# PCam Small CNN on Colab (GPU)
End-to-end notebook for Colab with GPU: clone repo, install deps, download PCam, run training/Optuna.


**Before running:**
- In Colab: `Runtime > Change runtime type > GPU`.
- Set `REPO_URL` below (HTTPS clone).

In [None]:
import os, pathlib, subprocess, sys

# Set to your repo URL (HTTPS)
REPO_URL = "https://github.com/ellenaspiess/PCam.git"
REPO_DIR = pathlib.Path("/content/PCam")

if not REPO_DIR.exists():
    assert REPO_URL and REPO_URL != "<YOUR_REPO_URL>", "Please set REPO_URL"
    subprocess.run(["git", "clone", REPO_URL, str(REPO_DIR)], check=True)
else:
    # If rerun, pull latest changes
    subprocess.run(["git", "-C", str(REPO_DIR), "pull"], check=True)

os.chdir(REPO_DIR)
sys.path.insert(0, str(REPO_DIR))
print("Working dir:", os.getcwd())

In [None]:
# Install minimal deps (Colab already has torch/torchvision, but we ensure versions)
!pip install -q torch torchvision torchaudio scikit-learn optuna tqdm

In [None]:
import torch
from pathlib import Path
from src.datasets.dataloaders import get_pcam_dataloaders
from src.training.train_small_cnn import train

# Prefer GPU on Colab
DEVICE = "cuda" if torch.cuda.is_available() else "cpu"
DATA_ROOT = Path("data/raw")
print("Using device:", DEVICE)

# Quick download/verify (small subset) to warm cache
loaders = get_pcam_dataloaders(
    data_root=DATA_ROOT,
    batch_size=16,
    num_workers=2,
    center_crop_size=64,
    limit_per_split=128,
)
for k, v in loaders.items():
    print(k, len(v.dataset))


## Baseline / Final run
Adjust `limit_per_split` to `None` for full dataset (longer on GPU).

In [None]:
train(
    data_root=DATA_ROOT,
    num_epochs=8,
    batch_size=32,
    lr=2.24e-4,
    device=DEVICE,
    limit_per_split=None,  # set to None for full dataset; use small int for quick tests
)


## Optional: small Optuna search (GPU)
Keep trials modest to fit Colab session time.

In [None]:
import optuna
from src.models.small_cnn import SmallCNN
from src.training.train_small_cnn import evaluate

def objective(trial):
    lr = trial.suggest_float("lr", 1e-4, 8e-4, log=True)
    weight_decay = trial.suggest_float("weight_decay", 1e-5, 1e-3, log=True)
    batch_size = trial.suggest_categorical("batch_size", [16, 32, 48])

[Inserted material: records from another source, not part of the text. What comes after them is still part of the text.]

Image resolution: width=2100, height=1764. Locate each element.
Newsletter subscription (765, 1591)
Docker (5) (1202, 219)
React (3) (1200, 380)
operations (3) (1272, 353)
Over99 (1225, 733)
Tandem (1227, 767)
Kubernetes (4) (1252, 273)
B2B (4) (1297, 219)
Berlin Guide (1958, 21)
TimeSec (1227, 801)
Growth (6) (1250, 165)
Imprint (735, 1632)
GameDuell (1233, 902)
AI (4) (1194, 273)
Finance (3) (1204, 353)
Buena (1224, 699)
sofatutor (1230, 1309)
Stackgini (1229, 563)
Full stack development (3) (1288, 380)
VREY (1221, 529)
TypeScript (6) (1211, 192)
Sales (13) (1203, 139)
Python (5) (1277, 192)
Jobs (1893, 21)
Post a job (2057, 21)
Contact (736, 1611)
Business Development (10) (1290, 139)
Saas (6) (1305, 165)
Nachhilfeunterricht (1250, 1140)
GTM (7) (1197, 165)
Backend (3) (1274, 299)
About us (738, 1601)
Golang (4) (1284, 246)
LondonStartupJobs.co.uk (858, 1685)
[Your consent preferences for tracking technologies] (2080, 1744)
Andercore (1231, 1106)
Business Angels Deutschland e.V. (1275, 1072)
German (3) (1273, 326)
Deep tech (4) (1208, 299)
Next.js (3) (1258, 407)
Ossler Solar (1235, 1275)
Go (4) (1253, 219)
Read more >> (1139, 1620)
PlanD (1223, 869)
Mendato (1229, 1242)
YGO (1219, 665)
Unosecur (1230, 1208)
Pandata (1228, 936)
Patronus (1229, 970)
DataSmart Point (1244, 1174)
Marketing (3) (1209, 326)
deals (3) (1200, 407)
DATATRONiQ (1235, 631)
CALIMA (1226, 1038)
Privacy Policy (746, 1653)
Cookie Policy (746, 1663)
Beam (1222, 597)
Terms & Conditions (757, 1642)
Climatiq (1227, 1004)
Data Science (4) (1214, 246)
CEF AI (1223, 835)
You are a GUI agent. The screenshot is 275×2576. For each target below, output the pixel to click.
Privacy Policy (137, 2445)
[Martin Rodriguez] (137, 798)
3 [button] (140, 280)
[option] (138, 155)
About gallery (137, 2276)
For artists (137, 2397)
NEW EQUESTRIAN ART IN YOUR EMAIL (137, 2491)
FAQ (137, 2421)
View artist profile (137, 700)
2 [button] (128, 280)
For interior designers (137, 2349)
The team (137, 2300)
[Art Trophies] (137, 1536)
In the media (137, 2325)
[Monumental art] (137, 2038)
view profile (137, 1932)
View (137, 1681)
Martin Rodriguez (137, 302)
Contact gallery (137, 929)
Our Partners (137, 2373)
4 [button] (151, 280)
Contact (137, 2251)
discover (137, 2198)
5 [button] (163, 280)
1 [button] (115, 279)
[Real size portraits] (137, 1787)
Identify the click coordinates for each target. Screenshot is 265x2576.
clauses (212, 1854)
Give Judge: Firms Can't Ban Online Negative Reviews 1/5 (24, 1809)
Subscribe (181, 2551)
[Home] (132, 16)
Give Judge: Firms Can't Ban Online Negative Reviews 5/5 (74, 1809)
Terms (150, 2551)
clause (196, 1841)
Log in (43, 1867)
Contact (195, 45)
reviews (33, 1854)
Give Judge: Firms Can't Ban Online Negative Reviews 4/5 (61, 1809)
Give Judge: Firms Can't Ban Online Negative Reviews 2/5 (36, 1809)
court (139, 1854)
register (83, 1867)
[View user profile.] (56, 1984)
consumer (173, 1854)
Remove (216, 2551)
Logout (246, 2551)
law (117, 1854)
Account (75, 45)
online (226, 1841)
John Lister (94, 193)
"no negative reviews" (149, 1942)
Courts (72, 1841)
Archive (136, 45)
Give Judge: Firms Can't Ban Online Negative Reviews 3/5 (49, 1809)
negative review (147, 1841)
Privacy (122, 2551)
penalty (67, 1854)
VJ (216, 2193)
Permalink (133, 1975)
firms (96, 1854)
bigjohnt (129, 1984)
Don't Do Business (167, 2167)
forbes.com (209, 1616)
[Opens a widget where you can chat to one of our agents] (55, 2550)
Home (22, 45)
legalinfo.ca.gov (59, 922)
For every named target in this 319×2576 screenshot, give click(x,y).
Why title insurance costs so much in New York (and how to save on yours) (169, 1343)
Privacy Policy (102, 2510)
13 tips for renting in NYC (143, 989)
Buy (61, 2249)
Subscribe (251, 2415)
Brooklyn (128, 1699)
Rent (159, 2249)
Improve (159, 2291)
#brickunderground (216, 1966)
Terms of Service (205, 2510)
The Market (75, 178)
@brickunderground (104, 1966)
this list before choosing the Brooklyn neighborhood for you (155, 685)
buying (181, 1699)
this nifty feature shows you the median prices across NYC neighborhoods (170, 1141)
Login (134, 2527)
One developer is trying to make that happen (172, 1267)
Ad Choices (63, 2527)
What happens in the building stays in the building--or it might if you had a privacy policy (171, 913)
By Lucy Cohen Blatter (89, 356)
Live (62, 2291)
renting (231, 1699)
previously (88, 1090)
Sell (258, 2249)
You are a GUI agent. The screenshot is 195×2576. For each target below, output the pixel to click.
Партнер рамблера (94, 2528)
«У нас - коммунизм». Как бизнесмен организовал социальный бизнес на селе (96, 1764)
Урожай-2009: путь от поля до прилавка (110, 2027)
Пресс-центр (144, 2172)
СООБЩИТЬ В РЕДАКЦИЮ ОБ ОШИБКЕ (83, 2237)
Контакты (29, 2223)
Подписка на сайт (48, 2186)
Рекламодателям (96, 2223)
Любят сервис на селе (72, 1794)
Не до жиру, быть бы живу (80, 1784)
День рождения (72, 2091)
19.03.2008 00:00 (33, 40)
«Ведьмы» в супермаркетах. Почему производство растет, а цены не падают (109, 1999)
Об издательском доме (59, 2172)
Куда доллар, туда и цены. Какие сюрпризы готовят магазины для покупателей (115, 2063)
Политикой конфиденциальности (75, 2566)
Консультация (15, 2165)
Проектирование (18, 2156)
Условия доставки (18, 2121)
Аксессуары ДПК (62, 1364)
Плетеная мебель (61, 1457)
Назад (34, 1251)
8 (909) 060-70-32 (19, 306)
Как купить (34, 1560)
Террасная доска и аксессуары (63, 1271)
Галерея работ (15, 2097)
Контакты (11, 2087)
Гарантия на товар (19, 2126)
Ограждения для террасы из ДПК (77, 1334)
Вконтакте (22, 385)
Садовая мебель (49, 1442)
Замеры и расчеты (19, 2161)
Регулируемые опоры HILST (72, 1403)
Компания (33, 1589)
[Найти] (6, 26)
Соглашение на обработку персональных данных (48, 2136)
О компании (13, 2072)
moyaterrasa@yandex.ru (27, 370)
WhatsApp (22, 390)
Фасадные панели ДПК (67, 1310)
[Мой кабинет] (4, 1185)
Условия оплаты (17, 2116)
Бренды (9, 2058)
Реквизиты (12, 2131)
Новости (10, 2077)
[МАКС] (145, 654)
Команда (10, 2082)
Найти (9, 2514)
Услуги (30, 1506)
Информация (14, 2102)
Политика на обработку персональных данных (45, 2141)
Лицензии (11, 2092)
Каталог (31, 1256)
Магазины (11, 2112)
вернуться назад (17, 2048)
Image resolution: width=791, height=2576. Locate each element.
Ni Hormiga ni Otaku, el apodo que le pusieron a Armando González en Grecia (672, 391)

    loaders = get_pcam_dataloaders(
        data_root=DATA_ROOT,
        batch_size=batch_size,
        num_workers=2,
        center_crop_size=64,
        limit_per_split=2048,  # reduce for speed
    )

    model = SmallCNN(dropout_p=0.1).to(DEVICE)
    criterion = torch.nn.BCEWithLogitsLoss()
    optimizer = torch.optim.Adam(model.parameters(), lr=lr, weight_decay=weight_decay)

    EPOCHS = 3
    for epoch in range(1, EPOCHS + 1):
        model.train()
        for images, labels in loaders["train"]:
            images = images.to(DEVICE)
            labels = labels.float().to(DEVICE)
            optimizer.zero_grad()
            logits = model(images)
            loss = criterion(logits, labels)
            loss.backward()
            optimizer.step()
        _, val_auroc, _ = evaluate(model, loaders["val"], criterion, DEVICE)
        trial.report(val_auroc, step=epoch)
        if trial.should_prune():
            raise optuna.TrialPruned()
    return val_auroc

DO_OPTUNA = False  # set True to run
if DO_OPTUNA:
    study = optuna.create_study(
        direction="maximize",
        pruner=optuna.pruners.MedianPruner(n_startup_trials=1),
    )
    study.optimize(objective, n_trials=5)
    print("Best AUROC:", study.best_value)
    print("Best params:", study.best_params)